Excerpted passage:
* * * * *

Indian court ruling hailed as victory of ‘rights of patients over patents’
* Madras High Court strikes down Novartis petition for intellectual property rights over drugs, gives Indian firms go-ahead to make affordable generic versions
By Iftikhar Gilani
NEW DELHI: In a major ruling on intellectual property rights over drugs, the Madras High Court on Monday struck down the petition of Swiss drug company Novartis, giving Indian firms the go-ahead to continue making affordable generic drugs.
Medical aid organisations the world over declared the ruling a victory for the “rights of patients over patents”.
Novaratis warned that it would “discourage investments in innovation” and undermine drug companies’ attempts to improve their products.
The details of the case are complex—extending into the precise analysis of chemical formulations of popular drugs while simultaneously posing a constitutional challenge—but the issues at the heart of the case are simple.
Novartis wanted to secure the product patent for its blockbuster anti-cancer drug Glivec. The Madras High Court, however, has directed Novartis to take up the patenting issue with the Geneva-based dispute settlement body. A report from Novartis headquarters, though, said it would not pursue the case further.

* * * * *

Record extracts:
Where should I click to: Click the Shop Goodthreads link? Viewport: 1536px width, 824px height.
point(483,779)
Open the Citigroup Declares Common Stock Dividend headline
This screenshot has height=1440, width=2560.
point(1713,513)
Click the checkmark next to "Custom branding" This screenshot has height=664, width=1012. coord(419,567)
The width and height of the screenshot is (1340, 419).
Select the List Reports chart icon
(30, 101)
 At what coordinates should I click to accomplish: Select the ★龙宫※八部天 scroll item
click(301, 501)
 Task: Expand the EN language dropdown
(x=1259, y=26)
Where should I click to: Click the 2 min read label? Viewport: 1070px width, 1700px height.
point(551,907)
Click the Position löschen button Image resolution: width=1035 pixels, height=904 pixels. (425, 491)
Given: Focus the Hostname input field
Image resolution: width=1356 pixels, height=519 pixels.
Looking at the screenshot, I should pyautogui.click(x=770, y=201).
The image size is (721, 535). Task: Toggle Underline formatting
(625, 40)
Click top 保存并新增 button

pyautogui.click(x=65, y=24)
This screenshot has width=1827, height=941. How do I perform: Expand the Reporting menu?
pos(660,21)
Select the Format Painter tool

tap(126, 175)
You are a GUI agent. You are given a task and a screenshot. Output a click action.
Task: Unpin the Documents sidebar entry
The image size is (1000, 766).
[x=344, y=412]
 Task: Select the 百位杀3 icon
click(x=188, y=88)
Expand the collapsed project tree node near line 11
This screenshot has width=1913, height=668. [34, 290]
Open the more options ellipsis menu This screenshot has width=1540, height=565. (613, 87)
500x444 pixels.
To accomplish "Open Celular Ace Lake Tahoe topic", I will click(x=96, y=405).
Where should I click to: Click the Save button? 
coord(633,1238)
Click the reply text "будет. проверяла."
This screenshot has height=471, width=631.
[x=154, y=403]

* * * * *

Activities:
1. Reproduce verbatim the passage of the article on the Novartis court ruling, starting at "Medical aid organisations" and ending at "improve their products.".
2. Using the article on the Novartis court ruling, answer each of the following questions:
(a) Which court struck down the Novartis petition?
(b) For which drug did Novartis seek a product patent?
(c) Where is the dispute settlement body that Novartis was directed to approach based?
3. State whether each statement agrees with the article on the Novartis court ruling, and quote the words from the article that decide it:
(a) The court issued its ruling on a Monday.
(b) Novartis headquarters reported that it would pursue the case further.
(c) The article describes the details of the case as simple.

Answer section:
1.
Medical aid organisations the world over declared the ruling a victory for the “rights of patients over patents”.
Novaratis warned that it would “discourage investments in innovation” and undermine drug companies’ attempts to improve their products.

2.
(a) The Madras High Court.
(b) Glivec, its blockbuster anti-cancer drug.
(c) Geneva.

3.
(a) Yes: "the Madras High Court on Monday struck down the petition"
(b) No: "said it would not pursue the case further"
(c) No: "The details of the case are complex"